# [Exercise instructions]
From the records below, please return each line that holds the word "agent".

Source records
/---
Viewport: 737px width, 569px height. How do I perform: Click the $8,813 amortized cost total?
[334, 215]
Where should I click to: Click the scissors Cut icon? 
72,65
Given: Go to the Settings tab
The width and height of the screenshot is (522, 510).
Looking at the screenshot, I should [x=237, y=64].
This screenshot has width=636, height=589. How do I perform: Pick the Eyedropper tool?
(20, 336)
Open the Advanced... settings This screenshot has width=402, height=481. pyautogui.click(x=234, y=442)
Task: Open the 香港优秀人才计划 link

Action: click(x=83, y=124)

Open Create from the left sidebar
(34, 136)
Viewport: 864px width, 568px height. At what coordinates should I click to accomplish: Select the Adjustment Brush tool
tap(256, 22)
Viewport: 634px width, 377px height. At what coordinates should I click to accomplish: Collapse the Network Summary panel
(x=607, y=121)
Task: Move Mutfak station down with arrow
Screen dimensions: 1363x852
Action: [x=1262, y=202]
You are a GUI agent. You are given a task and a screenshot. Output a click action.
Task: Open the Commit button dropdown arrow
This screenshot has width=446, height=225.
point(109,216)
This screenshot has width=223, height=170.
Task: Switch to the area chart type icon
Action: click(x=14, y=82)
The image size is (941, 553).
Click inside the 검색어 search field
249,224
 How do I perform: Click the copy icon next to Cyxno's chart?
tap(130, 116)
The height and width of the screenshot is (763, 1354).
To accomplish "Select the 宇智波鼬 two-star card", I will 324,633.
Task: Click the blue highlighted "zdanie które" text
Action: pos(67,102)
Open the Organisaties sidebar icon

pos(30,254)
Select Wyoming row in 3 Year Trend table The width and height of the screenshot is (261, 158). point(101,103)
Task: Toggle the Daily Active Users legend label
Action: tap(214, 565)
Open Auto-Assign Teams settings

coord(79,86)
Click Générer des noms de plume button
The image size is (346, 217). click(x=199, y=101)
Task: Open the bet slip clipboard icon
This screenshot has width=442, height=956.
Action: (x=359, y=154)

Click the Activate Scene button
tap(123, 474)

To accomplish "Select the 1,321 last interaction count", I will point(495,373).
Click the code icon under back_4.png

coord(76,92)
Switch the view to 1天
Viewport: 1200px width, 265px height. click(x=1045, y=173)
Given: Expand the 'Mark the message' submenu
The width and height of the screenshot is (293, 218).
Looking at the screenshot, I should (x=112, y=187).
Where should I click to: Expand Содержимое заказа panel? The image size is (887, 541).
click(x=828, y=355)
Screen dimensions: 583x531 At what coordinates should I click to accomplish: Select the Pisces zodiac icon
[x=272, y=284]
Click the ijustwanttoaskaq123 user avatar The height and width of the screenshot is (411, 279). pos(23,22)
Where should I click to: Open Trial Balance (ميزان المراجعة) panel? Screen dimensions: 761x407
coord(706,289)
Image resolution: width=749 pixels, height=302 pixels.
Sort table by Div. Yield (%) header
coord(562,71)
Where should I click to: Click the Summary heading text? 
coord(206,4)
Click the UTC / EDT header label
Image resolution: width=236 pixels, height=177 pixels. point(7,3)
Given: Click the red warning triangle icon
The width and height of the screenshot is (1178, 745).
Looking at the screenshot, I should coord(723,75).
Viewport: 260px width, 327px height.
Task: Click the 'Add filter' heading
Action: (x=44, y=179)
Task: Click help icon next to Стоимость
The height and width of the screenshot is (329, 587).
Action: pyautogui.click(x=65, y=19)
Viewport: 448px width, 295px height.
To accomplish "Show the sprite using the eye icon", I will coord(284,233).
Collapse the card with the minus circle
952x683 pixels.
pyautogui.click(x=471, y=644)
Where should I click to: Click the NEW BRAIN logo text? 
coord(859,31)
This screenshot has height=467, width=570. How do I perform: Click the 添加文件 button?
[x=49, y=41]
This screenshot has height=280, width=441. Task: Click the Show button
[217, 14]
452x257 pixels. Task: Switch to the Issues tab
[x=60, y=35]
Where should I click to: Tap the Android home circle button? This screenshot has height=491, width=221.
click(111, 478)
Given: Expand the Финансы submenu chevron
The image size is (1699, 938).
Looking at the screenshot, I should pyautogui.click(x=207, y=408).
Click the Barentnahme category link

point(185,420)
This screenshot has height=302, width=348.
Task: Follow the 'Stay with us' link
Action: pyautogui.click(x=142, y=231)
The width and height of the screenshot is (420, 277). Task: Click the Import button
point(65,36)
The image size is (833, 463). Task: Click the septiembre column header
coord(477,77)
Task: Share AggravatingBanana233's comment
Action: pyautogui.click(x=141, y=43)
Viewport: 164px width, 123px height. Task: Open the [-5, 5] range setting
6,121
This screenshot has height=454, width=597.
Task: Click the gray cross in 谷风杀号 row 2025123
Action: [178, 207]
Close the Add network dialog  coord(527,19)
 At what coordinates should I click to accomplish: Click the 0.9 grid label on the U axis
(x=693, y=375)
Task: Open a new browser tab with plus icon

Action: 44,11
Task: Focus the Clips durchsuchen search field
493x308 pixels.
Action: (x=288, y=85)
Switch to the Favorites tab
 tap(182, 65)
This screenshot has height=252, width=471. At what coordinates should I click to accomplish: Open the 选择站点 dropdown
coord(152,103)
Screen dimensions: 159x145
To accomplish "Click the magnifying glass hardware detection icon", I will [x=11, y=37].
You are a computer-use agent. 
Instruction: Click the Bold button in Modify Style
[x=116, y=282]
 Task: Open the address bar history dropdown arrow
\---
# [Result]
You are a GUI agent. You are given a task and a screenshot. Output a click action.
You are a computer-use agent. 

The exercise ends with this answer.